600,000 Canadian tourists
Posted By Hoy, Claire
Posted 7 hours ago
A recent headline summed it up neatly: "Canada talks softly on Cuba, 
while Bush prefers big stick."
The story that sparked the headline - just a couple of days after 
commemoration of the Day of Solidarity with the Cuban people - cited a 
comment from Canada's then-Foreign Affairs Minister Maxine Bernier 
expressing the fond (and totally unrealistic) hope that the recent 
replacement of Fidel Castro as president by his brother Raul will lead 
to political and economic changes.
Fat chance.
"Canada continues to monitor developments in Cuba closely," said 
Bernier, "and we are concerned about the plight of political prisoners, 
especially those suffering from poor health. It is our hope that recent 
shifts will open the way for the Cuban people to pursue a process of 
political and economic reform."
The story - which cited, by way of contrast, U.S. President George 
Bush's description of Cuba as a "tropical gulag" - went on to say that 
Bernier's statement also acknowledged Canada's long-standing "links" 
with Cuba, dating back several decades.
Actually, they date back to Pierre Trudeau's shameless and very public 
catering to Castro, an unrepentant dictatorial tyrant - admired by the 
Canadian left because he's so anti-American - and manifests itself in 
Canadians consistently leading the world in tourism to the island state.

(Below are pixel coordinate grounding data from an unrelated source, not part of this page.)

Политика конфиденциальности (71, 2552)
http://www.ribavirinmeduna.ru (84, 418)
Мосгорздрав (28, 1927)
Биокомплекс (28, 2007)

Last year, for example, more than 600,000 Canadian tourists visited 
Cuba, not only attracted by the beautiful beaches - which also exist in 
every other Caribbean country - but by the unmatched bargains, the cost 
of which are borne by the virtual slave labor provided by the Cuban 
state on behalf of our dutiful tourists.
Canadian industries and hotel chains also take advantage of property 
formerly owned by American interests, but confiscated by Castro after 
the revolution, undaunted by the fact that most of the money they give 
to the government to pay for the staff in fact stays with the 
government. As for the staff, they, too,0 are forced to survive on slave 
wages, while Canadians bask on the beaches and live in hotels that the 
locals can't even afford to dream about sharing.
You can be sure if the Castros were right-wing dictators, as opposed to 
Communist dictators, Canada's squishy leftists and serial liberals would 
be marching in the streets demanding change.
Instead, boosted by widespread anti-Americanism in this country, 
Canadians have been among the most complicit in propping up one of the 
world's most vile regimes for several decades. Worse, we continue to 
celebrate that fact by blathering on about our "links" and our 
"solidarity" and, of course, by exploiting cheap labor imposed by the 
Castro regime on its own people.
This is a country that still does not allow its own people to organize, 
assemble and freely speak their minds; it does not allow anything close 
to a free press and it strictly enforces what academia can and cannot 
teach its students.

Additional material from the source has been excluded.